Is new drink legislation just so much froth?
SA has the highest alcohol consumption rate in Africa and one of the highest in the world. Considering only 38% of the population drinks alcohol, these stats are impressive — or depressing. A staggering 17l of pure alcohol is consumed on average by every South African drinker annually. To tackle this problem, and others, the government aims to raise the legal drinking age to 21 and has issued the National Liquor Amendment Bill for public comment.
SA also has the highest rate of alcohol-related road deaths, with up to 58% of them attributed to drinking and driving or drinking and walking. The World Health Organisation’s Global Status Report on Road Safety for 2015 says road traffic fatalities are the most common cause of death of people aged 15-29 years.
The South African Medical Journal says alcoholism among the youth is a particular concern, "given that at least half of SA’s population are categorised as young people under 35 years".

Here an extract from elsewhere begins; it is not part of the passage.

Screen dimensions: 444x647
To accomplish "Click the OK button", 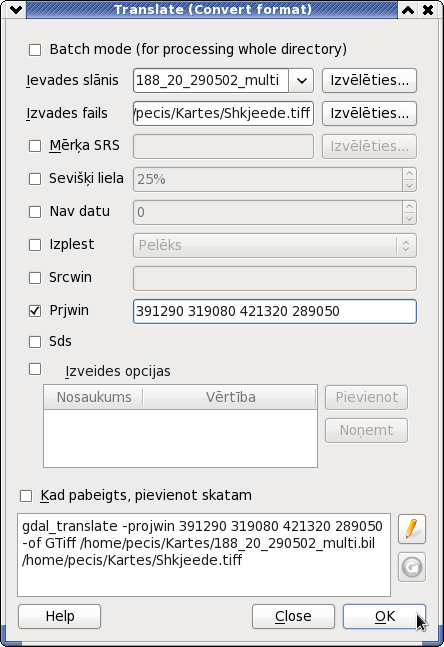I will 384,616.
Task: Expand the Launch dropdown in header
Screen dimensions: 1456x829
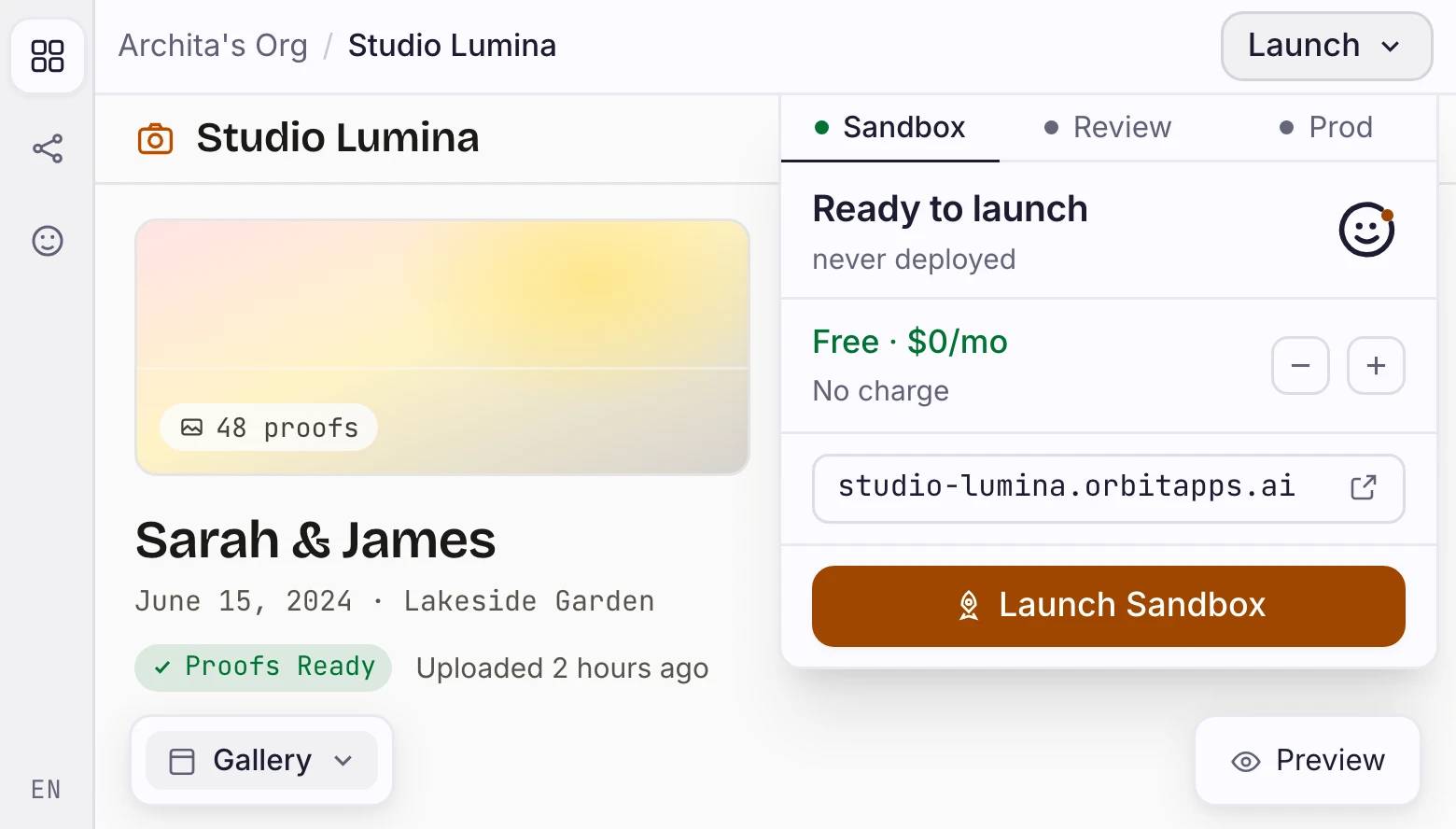Action: (x=1326, y=46)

Surveys have shown that there is a tendency to more harmful binge-drinking among young people, who can easily purchase alcoholic drinks from bottle stores, supermarkets, bars, shebeens and other unlicensed liquor outlets that outnumber licensed retailers.

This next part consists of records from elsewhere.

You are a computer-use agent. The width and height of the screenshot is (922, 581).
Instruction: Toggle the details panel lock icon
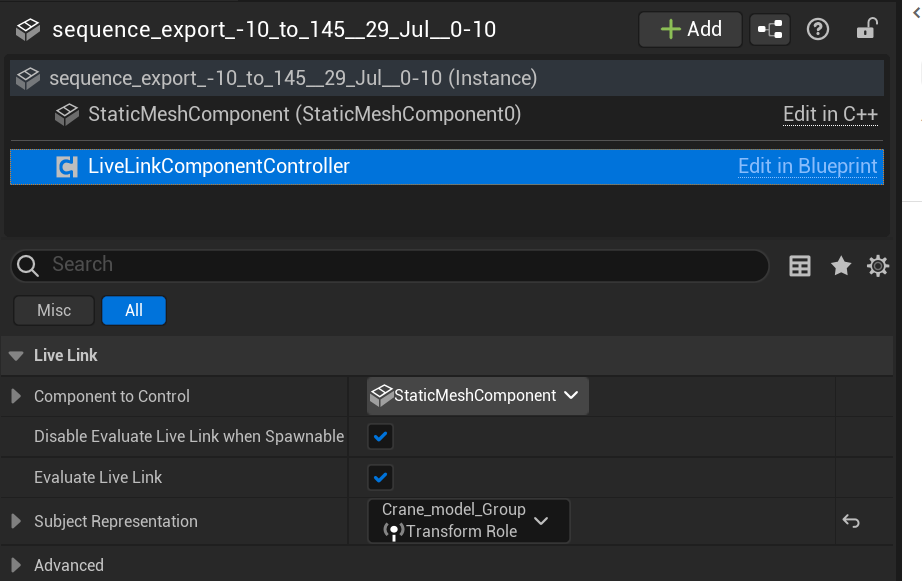866,30
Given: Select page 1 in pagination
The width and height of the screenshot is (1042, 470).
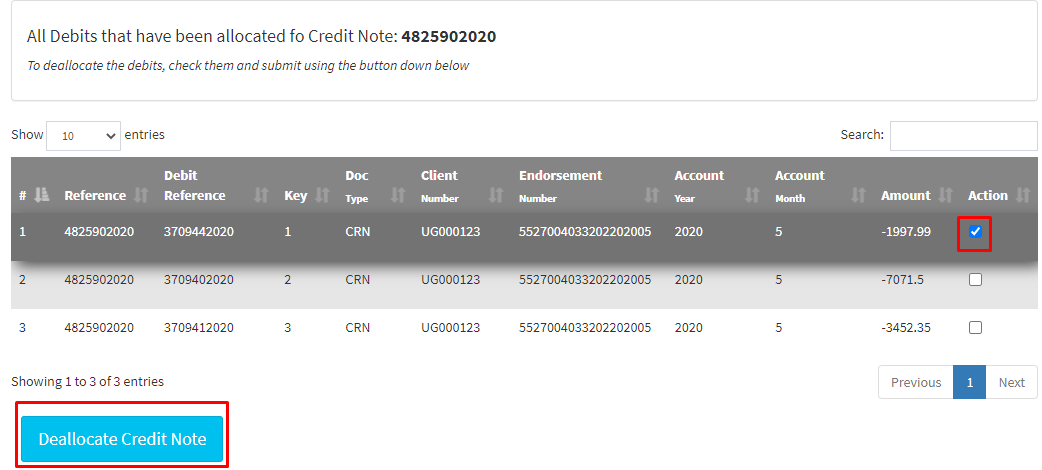Looking at the screenshot, I should point(969,382).
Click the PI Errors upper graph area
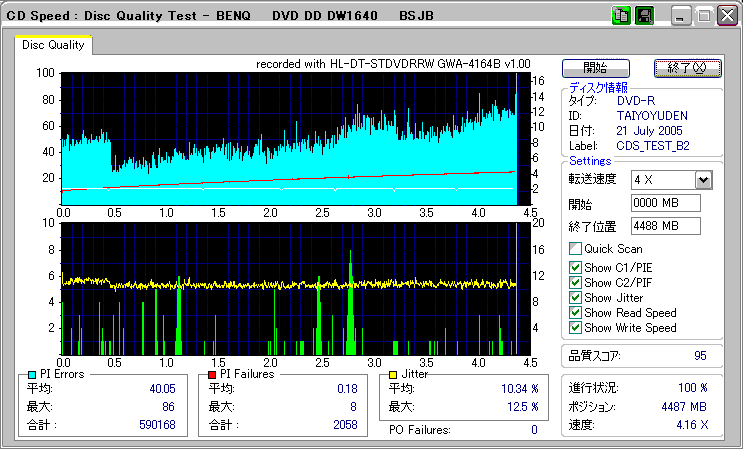 (288, 138)
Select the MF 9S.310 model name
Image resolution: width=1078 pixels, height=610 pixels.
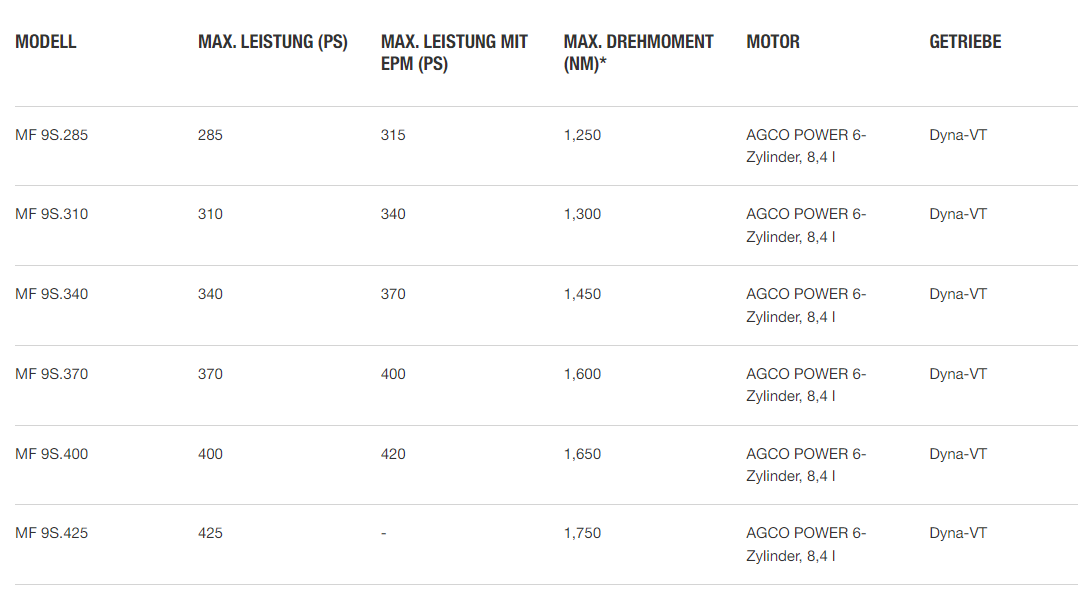click(x=52, y=215)
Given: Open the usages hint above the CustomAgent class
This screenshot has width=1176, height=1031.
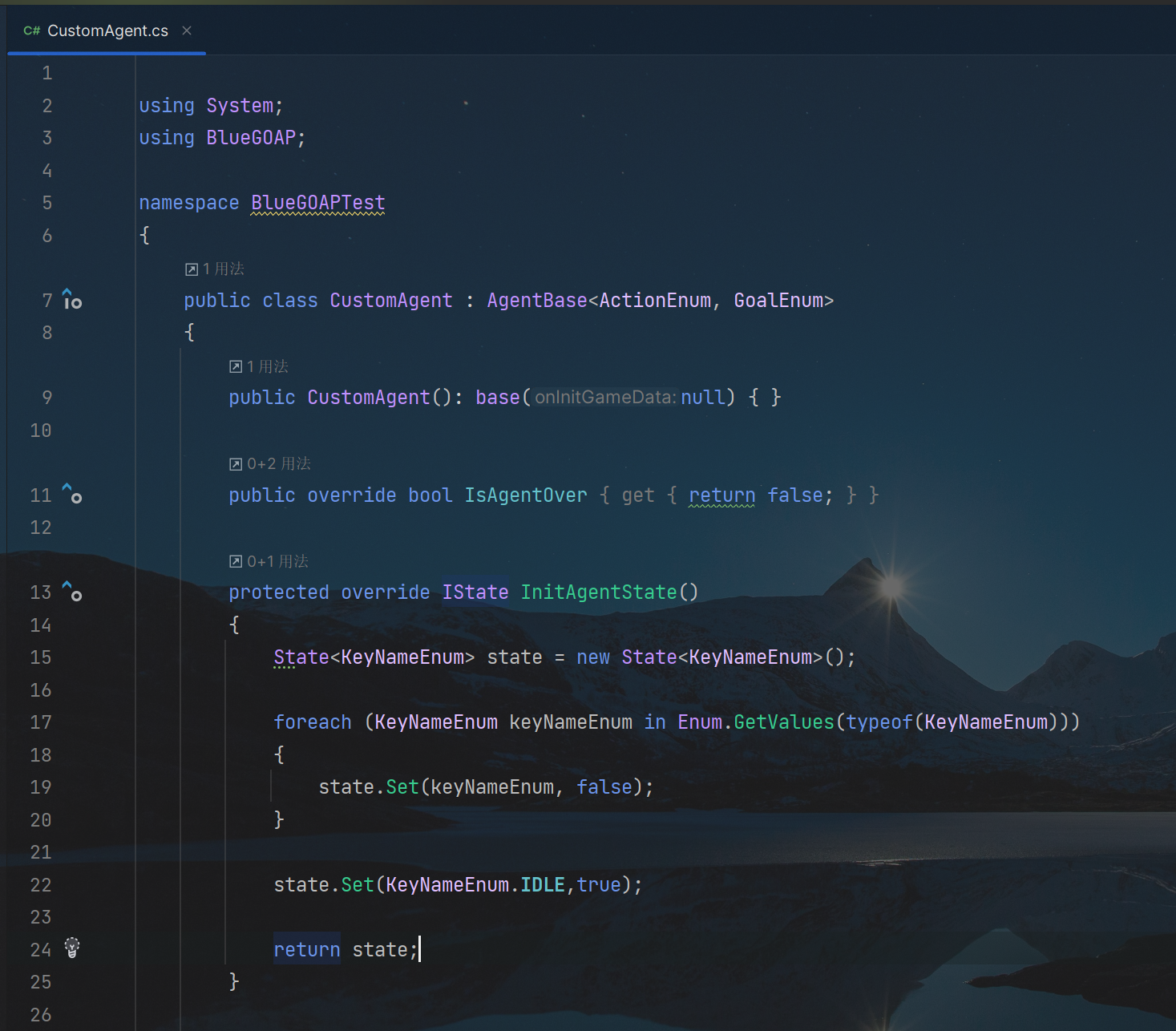Looking at the screenshot, I should tap(215, 269).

The journal warns that the prefrontal cortex of the brain — which controls reasoning and impulses — takes the full brunt of alcohol abuse and affects adolescent development negatively.
"Less well-appreciated, perhaps, is that the adolescent brain, which is still growing, is especially vulnerable to alcohol’s toxic effects, with risk of cognitive deficits, poor executive functioning and poor long-term memory," it says.
Cape Town-based actor Liso Maqubela thinks raising the drinking age will do little to curb underage drinking. "In America, the legal drinking age is 21 years and once people reach this age, the capacity for alcohol abuse and being arrested rises as a side-effect," he says. "The problem isn’t really the drinking age … statistics show that the majority of adolescents have already tried alcohol anyway."
Declan Williamson, a final-year law student at Rhodes University, says raising the drinking age limit to 21 is unlikely to combat the problem of youthful consumption, largely because of the inability of the police to enforce measures against crime.
Trade and Industry Minister Rob Davies says the bill limits alcohol advertising including a blanket ban on advertising targeting young people. "Any adverts will have to indicate the harmful effects of alcohol," the minister says.
Davies says the societal problems caused by alcohol outweigh its contribution to GDP. Civil liability for proprietors, suppliers and manufacturers who serve alcohol to people who cause accidents or commit crimes while intoxicated would be introduced by the act.
If a flourishing economy such as the US has statistics to show a lower crime rate, significantly fewer foetal alcohol syndrome births and a lower binge-drinking rate with a drinking age limit of 21, it is conceivable that SA can achieve that too.